- ACTION ITEM -
Within the material below, transcribe exactly the lines from the one holding "Task: Execute query for editing results" through the one holding "You are a computer-use agent. The", keeping both ends and skipping the rest.

- DATA IN THIS EXERCISE -
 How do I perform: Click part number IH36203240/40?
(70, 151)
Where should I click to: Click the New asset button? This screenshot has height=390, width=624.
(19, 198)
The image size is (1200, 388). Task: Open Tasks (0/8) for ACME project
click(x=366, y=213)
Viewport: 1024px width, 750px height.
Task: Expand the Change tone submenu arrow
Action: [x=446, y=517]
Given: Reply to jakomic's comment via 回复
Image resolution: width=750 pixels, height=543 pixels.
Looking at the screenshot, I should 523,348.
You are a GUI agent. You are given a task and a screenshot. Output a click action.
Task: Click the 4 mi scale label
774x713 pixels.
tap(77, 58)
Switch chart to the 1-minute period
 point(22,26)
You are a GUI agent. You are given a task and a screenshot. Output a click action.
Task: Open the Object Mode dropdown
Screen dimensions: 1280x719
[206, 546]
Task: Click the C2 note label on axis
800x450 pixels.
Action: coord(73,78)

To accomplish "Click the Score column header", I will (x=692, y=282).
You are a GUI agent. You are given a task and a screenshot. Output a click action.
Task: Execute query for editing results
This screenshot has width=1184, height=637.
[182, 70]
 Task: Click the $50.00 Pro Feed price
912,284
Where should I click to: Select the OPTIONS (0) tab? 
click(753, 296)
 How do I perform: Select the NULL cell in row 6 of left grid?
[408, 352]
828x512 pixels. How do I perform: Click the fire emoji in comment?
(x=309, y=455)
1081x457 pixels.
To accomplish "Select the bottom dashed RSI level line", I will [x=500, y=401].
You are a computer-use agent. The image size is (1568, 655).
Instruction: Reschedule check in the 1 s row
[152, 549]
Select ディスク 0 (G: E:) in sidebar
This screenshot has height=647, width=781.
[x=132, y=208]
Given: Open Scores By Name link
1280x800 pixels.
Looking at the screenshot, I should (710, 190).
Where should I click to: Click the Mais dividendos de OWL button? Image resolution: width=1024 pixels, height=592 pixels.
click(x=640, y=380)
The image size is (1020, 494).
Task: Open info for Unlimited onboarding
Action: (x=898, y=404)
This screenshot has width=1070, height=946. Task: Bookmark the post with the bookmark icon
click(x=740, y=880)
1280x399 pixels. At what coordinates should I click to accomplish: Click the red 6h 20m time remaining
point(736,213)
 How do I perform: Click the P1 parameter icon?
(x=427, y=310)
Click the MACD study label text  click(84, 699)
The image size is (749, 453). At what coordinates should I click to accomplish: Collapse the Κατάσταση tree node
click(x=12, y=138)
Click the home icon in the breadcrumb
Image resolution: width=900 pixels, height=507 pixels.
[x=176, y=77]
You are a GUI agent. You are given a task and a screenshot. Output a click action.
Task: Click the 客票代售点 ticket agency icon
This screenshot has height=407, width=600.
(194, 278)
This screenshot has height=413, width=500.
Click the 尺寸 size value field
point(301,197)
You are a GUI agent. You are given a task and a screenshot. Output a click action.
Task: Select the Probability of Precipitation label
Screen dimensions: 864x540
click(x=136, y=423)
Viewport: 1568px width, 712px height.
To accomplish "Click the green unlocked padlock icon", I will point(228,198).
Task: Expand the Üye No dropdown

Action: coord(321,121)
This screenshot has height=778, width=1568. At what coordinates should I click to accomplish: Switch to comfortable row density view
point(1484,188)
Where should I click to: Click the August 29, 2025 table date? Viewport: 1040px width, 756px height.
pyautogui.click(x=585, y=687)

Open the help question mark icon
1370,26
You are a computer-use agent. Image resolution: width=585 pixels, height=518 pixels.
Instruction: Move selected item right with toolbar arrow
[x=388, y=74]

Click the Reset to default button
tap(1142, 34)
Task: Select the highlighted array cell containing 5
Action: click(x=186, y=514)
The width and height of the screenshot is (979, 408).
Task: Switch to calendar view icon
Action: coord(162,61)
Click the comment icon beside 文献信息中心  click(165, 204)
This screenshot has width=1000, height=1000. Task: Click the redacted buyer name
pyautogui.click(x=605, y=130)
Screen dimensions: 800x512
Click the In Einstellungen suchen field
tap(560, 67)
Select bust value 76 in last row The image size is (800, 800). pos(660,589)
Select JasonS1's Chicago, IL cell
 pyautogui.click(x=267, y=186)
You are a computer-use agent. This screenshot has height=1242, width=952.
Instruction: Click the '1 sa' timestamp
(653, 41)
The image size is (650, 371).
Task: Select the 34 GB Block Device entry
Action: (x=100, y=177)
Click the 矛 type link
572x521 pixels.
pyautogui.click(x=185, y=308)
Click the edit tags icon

- TASK SOLUTION -
Task: Execute query for editing results
This screenshot has width=1184, height=637.
[182, 70]
 Task: Click the $50.00 Pro Feed price
912,284
Where should I click to: Select the OPTIONS (0) tab? 
click(753, 296)
 How do I perform: Select the NULL cell in row 6 of left grid?
[408, 352]
828x512 pixels. How do I perform: Click the fire emoji in comment?
(x=309, y=455)
1081x457 pixels.
To accomplish "Select the bottom dashed RSI level line", I will [x=500, y=401].
You are a computer-use agent. The image size is (1568, 655).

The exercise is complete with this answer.